> **WHAT TO WORK ON**
Begin with the line holding "Tap the 스마티움클래스", then print every line after it through the end of the data, exactly and with nothing added.

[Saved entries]
-------------------------

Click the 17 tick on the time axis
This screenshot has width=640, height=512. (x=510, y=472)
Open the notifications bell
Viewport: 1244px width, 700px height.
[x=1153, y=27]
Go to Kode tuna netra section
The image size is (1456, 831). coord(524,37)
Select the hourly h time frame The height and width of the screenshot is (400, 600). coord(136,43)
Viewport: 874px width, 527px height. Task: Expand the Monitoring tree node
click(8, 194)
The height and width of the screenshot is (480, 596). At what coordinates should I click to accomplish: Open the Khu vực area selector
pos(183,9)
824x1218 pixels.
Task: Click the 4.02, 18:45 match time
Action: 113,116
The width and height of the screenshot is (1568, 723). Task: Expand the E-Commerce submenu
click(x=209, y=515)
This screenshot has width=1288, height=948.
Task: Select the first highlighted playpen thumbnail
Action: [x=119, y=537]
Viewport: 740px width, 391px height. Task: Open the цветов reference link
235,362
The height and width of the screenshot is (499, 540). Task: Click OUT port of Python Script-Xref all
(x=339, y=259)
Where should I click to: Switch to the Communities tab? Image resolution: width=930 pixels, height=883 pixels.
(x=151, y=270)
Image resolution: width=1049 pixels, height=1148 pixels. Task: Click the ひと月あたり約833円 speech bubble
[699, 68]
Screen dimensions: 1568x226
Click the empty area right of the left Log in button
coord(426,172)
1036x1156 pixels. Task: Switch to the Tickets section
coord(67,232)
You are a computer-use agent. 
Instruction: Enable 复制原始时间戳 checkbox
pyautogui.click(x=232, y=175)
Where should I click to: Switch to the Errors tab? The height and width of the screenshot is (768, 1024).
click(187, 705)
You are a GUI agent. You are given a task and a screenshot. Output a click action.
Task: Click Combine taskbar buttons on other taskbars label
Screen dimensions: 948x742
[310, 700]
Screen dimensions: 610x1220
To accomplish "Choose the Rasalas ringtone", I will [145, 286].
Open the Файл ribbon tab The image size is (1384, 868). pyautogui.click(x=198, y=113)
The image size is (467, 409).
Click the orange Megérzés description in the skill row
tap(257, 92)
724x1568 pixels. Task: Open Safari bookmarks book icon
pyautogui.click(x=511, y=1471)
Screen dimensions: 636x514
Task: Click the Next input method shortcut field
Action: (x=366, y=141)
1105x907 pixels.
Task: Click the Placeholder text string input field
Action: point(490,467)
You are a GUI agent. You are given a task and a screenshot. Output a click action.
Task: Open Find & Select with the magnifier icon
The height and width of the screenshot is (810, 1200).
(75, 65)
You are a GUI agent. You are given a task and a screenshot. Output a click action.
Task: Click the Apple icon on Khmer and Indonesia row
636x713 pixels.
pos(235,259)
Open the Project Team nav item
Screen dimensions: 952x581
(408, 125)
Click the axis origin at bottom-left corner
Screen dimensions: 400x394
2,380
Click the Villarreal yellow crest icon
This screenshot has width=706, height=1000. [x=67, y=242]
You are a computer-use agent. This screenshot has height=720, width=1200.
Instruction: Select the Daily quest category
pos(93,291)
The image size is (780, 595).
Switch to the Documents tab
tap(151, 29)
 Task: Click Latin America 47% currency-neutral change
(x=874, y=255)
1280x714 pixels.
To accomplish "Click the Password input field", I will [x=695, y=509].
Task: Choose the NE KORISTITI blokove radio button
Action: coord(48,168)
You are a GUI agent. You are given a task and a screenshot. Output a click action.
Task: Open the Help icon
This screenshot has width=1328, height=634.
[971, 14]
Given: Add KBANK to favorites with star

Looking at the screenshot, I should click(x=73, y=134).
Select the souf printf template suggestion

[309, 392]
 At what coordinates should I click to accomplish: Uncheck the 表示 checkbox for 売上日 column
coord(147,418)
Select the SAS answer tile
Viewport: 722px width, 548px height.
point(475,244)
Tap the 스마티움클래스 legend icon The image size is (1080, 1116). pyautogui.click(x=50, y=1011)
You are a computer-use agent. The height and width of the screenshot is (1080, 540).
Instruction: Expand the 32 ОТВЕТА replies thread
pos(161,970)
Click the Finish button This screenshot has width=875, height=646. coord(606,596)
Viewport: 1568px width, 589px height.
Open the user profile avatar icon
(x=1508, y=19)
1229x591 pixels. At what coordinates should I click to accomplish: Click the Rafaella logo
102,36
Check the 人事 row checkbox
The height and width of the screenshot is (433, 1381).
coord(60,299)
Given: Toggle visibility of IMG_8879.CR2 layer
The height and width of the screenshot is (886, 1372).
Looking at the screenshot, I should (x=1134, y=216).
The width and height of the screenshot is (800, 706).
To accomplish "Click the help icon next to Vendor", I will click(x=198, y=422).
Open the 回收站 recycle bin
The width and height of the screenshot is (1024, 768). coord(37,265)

-------------------------

> **SOLVED EXERCISE**
Tap the 스마티움클래스 legend icon The image size is (1080, 1116). pyautogui.click(x=50, y=1011)
You are a computer-use agent. The height and width of the screenshot is (1080, 540).
Instruction: Expand the 32 ОТВЕТА replies thread
pos(161,970)
Click the Finish button This screenshot has width=875, height=646. coord(606,596)
Viewport: 1568px width, 589px height.
Open the user profile avatar icon
(x=1508, y=19)
1229x591 pixels. At what coordinates should I click to accomplish: Click the Rafaella logo
102,36
Check the 人事 row checkbox
The height and width of the screenshot is (433, 1381).
coord(60,299)
Given: Toggle visibility of IMG_8879.CR2 layer
The height and width of the screenshot is (886, 1372).
Looking at the screenshot, I should (x=1134, y=216).
The width and height of the screenshot is (800, 706).
To accomplish "Click the help icon next to Vendor", I will click(x=198, y=422).
Open the 回收站 recycle bin
The width and height of the screenshot is (1024, 768). coord(37,265)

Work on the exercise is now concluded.